Lots of discussion has ensued since I checked out yesterday, but the most generic treatment I can think of is essentially pre-computing the comparison strings in two passes, so that you can be sure that your arguments are properly conditioned:
#!/usr/bin/perl
use strict;
use warnings;
my @input = (
['blah', 'asdf', 'foo', 'bar'],
['two'],
['zzz', 'def', 'ghi'],
['one'],
['mmm', 'def', 'ghi'],
['qqq', 'xyz', 'aaa'],
);
my @list = do {
my $max_array = 0;
my $max_word = 0;
for (@input) {
$max_array = @$_ if @$_ > $max_array;
for (@$_) {
$max_word = length if length > $max_word;
}
}
my $digit = 1 + int log($max_array)/log(10);
my $format = "%$digit.d" . ("%-${max_word}s") x $max_array;
my %cache = map {$_ => sprintf $format, 0+@$_, reverse(@$_), (
+'') x $max_array} @input;
sort {$cache{$a} cmp $cache{$b}} @input;
};
$" = "', '";
print "['@$_']\n" for @list;
My measurement approach means that it's no longer sensitive to delimiter choice, but of course this is a conservative approach to that since it assumes one $max_word for all terms.

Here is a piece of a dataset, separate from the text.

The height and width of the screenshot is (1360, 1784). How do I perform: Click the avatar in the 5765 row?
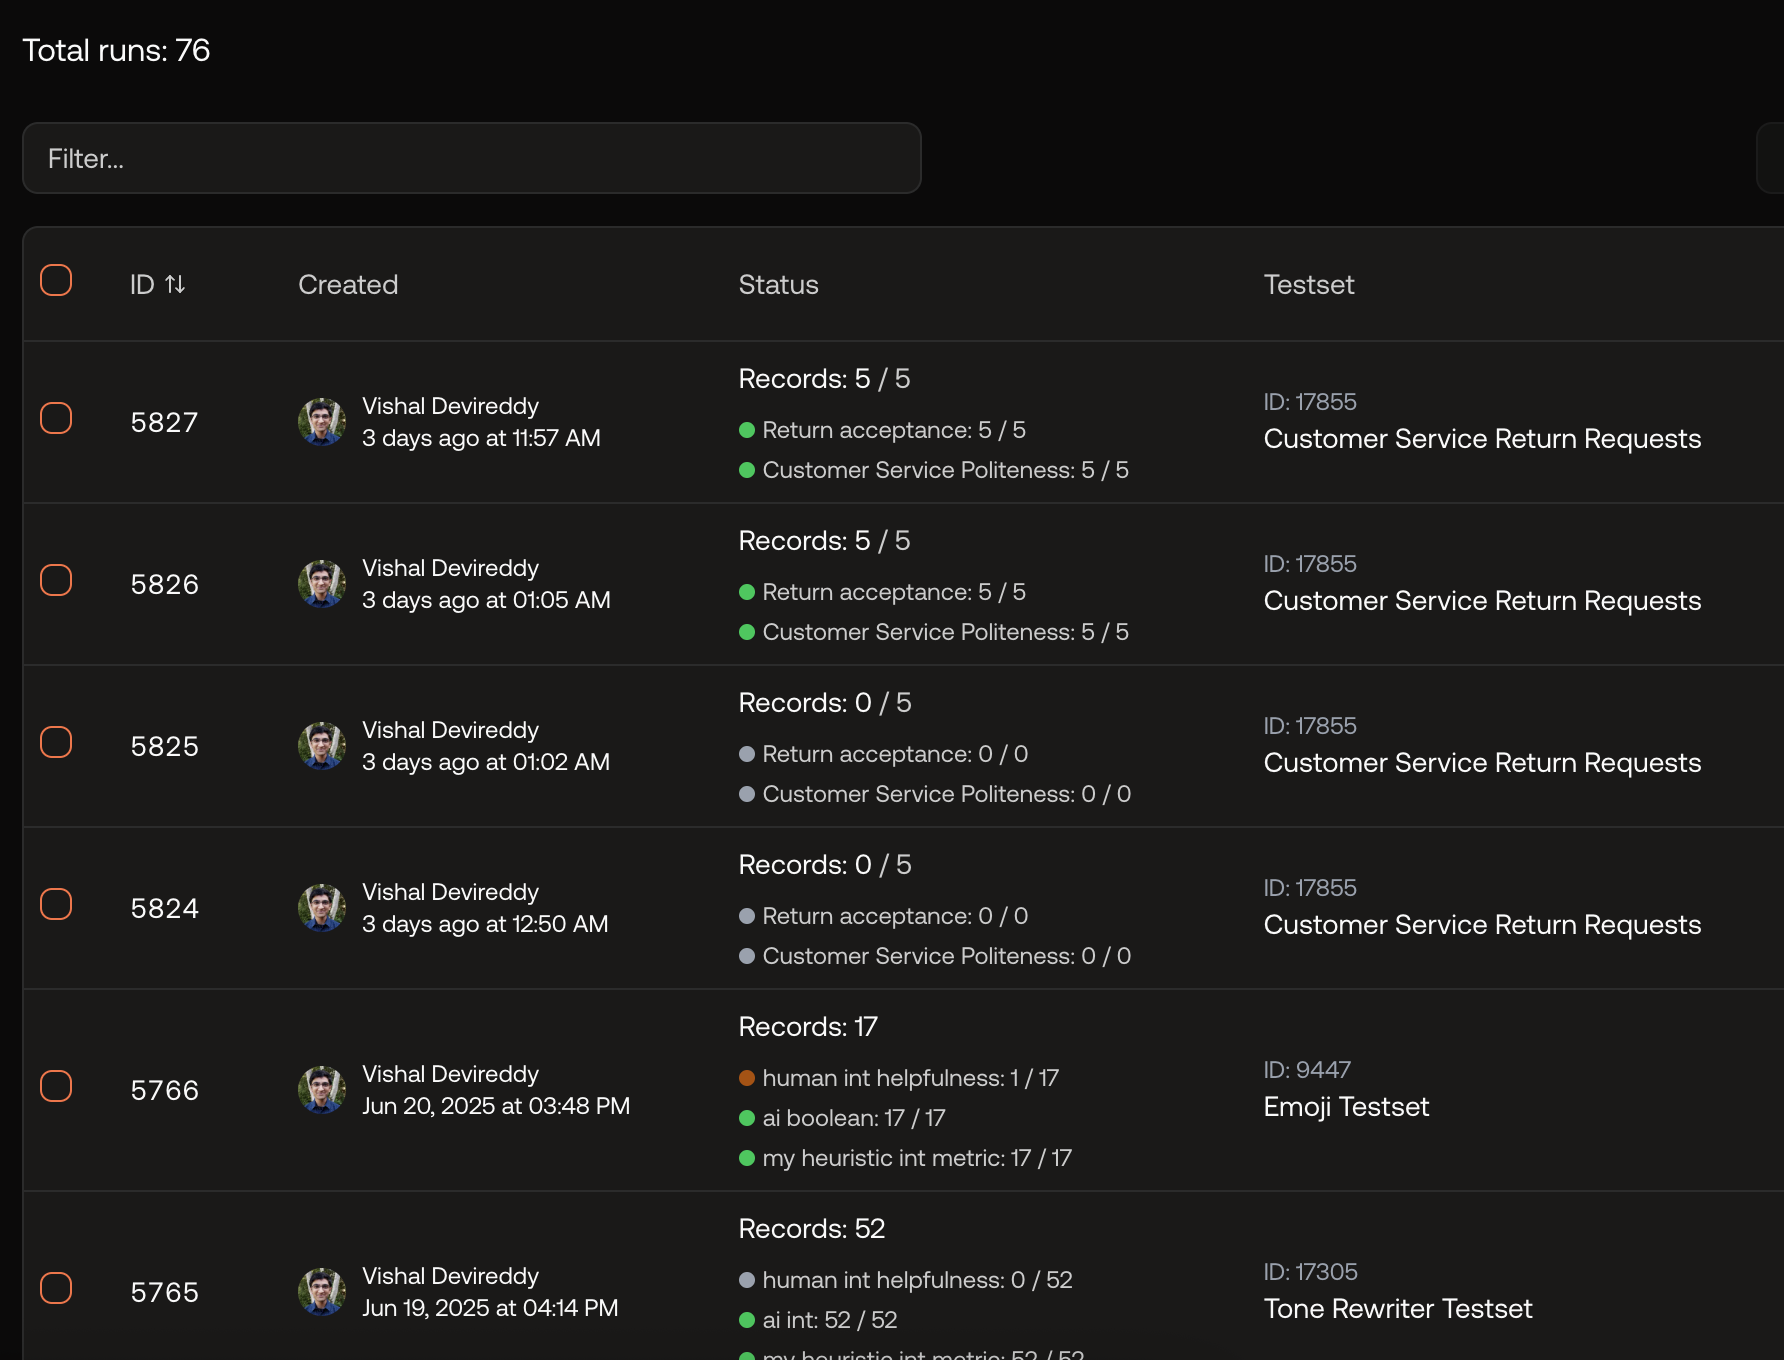coord(322,1292)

The empty string padding in the sprintf is just to silence warnings.
If you want a numerical sorting for elements in place of lexical sorting, you could swap "%-${max_word}s" in the format constructor to "%${max_word}.d" More complex the pattern, the more complex the construction - you can see how impressively the code exploded for just these changes. You could even support a mixed mode by flopping between "%-${max_word}s" and "%${max_word}.d" depending on looks_like_number EXPR.
#11929 First ask yourself `How would I do this without a computer?' Then have the computer do it the same way.